- Brief:
Scan the records for the word "will". Copy each line that includes it.

- Input data:
__________________________________________________

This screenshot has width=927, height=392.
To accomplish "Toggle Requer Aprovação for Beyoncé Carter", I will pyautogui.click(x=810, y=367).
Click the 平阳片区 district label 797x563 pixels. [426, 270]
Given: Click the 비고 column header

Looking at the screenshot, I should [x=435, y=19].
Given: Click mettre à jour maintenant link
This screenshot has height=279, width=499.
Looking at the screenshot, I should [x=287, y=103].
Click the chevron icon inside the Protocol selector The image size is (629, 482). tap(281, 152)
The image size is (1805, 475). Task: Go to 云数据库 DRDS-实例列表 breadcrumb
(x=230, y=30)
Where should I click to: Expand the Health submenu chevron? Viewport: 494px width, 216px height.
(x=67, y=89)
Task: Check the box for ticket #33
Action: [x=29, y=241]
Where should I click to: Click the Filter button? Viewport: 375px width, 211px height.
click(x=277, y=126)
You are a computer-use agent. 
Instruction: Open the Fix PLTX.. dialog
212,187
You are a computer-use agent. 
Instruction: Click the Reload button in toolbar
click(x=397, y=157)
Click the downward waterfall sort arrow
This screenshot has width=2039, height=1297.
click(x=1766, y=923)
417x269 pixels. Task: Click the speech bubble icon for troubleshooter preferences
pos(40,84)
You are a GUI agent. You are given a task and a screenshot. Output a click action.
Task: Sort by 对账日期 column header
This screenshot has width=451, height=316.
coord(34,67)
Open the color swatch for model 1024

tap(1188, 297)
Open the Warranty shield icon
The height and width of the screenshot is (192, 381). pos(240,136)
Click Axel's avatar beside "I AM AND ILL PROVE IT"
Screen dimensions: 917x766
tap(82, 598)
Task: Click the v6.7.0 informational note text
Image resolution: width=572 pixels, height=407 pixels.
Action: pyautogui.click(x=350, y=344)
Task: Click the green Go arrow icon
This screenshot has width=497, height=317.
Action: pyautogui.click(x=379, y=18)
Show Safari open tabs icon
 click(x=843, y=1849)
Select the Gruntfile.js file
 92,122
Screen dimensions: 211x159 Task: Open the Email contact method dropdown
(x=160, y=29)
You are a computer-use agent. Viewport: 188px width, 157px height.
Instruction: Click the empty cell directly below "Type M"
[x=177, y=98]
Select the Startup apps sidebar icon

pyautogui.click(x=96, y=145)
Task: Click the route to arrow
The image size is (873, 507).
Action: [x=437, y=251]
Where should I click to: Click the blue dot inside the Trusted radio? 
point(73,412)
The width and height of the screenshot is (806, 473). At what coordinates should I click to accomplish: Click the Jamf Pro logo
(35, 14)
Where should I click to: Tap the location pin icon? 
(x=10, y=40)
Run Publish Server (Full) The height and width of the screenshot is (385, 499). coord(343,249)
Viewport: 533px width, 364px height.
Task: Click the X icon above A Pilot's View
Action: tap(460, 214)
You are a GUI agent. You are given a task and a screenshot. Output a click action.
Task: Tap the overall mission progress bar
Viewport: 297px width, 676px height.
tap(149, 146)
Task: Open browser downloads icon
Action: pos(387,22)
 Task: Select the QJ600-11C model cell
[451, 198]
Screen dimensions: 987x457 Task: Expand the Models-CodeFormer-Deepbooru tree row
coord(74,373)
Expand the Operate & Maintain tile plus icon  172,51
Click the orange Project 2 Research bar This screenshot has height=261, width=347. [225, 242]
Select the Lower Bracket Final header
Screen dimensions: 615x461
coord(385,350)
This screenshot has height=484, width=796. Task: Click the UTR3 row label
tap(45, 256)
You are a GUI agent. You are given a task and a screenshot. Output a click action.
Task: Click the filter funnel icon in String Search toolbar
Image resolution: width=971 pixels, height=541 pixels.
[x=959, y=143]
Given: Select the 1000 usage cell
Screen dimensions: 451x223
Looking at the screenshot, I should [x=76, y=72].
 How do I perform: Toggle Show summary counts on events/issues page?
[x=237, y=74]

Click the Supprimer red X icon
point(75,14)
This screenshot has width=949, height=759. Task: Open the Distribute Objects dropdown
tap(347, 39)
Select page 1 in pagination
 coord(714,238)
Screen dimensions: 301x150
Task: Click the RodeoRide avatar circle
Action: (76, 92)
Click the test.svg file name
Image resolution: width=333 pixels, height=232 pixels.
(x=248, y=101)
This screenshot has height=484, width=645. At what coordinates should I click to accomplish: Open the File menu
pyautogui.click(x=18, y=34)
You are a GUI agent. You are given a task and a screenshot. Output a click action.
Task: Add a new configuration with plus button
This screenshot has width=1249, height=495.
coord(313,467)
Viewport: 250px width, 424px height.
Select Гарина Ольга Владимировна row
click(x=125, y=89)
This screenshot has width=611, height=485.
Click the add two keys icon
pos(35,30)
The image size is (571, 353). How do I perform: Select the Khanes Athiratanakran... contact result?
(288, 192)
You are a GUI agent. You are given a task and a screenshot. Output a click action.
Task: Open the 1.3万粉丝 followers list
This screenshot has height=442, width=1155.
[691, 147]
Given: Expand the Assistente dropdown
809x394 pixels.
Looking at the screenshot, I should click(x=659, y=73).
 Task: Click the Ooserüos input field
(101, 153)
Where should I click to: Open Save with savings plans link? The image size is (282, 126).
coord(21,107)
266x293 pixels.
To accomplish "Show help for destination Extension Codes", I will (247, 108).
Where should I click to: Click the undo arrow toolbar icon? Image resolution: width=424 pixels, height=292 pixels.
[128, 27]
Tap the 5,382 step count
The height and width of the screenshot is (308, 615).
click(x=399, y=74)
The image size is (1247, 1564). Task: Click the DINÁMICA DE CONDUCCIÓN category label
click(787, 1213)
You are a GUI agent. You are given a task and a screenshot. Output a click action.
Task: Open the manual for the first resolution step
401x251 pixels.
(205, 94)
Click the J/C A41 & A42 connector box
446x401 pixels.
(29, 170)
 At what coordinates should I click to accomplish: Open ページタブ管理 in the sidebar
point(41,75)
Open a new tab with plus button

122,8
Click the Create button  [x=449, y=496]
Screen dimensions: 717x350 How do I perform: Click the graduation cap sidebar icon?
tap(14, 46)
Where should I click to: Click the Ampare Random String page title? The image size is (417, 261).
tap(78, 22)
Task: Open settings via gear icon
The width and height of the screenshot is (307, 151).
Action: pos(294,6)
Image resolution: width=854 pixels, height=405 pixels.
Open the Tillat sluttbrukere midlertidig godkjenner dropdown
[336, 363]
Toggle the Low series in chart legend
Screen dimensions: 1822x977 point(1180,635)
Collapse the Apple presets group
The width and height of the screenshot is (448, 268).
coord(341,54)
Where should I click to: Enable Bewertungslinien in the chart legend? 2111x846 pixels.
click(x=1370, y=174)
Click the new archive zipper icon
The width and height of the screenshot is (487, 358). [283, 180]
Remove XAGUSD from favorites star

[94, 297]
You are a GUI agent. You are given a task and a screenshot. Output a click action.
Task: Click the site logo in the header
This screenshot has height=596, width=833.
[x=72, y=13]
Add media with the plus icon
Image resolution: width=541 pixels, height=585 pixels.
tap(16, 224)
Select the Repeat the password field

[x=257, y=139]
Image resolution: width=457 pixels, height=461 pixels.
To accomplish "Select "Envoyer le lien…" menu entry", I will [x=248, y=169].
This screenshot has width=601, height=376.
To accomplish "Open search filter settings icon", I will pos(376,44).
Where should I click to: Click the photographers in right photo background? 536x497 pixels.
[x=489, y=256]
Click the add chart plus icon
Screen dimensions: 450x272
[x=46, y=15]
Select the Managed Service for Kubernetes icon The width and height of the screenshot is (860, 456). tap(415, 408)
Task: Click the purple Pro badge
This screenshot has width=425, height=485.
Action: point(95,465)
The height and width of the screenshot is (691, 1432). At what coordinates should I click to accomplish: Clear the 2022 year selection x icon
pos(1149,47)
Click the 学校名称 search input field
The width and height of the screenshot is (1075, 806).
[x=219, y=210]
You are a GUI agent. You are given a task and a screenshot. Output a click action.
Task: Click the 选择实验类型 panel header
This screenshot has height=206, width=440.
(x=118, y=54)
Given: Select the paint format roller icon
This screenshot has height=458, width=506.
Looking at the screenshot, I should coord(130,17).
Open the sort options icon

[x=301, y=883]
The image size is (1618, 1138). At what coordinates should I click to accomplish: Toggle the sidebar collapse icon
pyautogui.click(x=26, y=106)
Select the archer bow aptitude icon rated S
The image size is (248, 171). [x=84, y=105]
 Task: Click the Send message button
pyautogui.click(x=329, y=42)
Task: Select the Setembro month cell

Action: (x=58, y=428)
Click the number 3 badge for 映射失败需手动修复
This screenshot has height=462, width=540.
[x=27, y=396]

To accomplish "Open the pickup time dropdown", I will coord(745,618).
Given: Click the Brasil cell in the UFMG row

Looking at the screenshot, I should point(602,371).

__________________________________________________

- Written answer:
To accomplish "Toggle Requer Aprovação for Beyoncé Carter", I will pyautogui.click(x=810, y=367).
To accomplish "Show help for destination Extension Codes", I will (247, 108).
To accomplish "Select "Envoyer le lien…" menu entry", I will [x=248, y=169].
To accomplish "Open search filter settings icon", I will pos(376,44).
To accomplish "Open the pickup time dropdown", I will coord(745,618).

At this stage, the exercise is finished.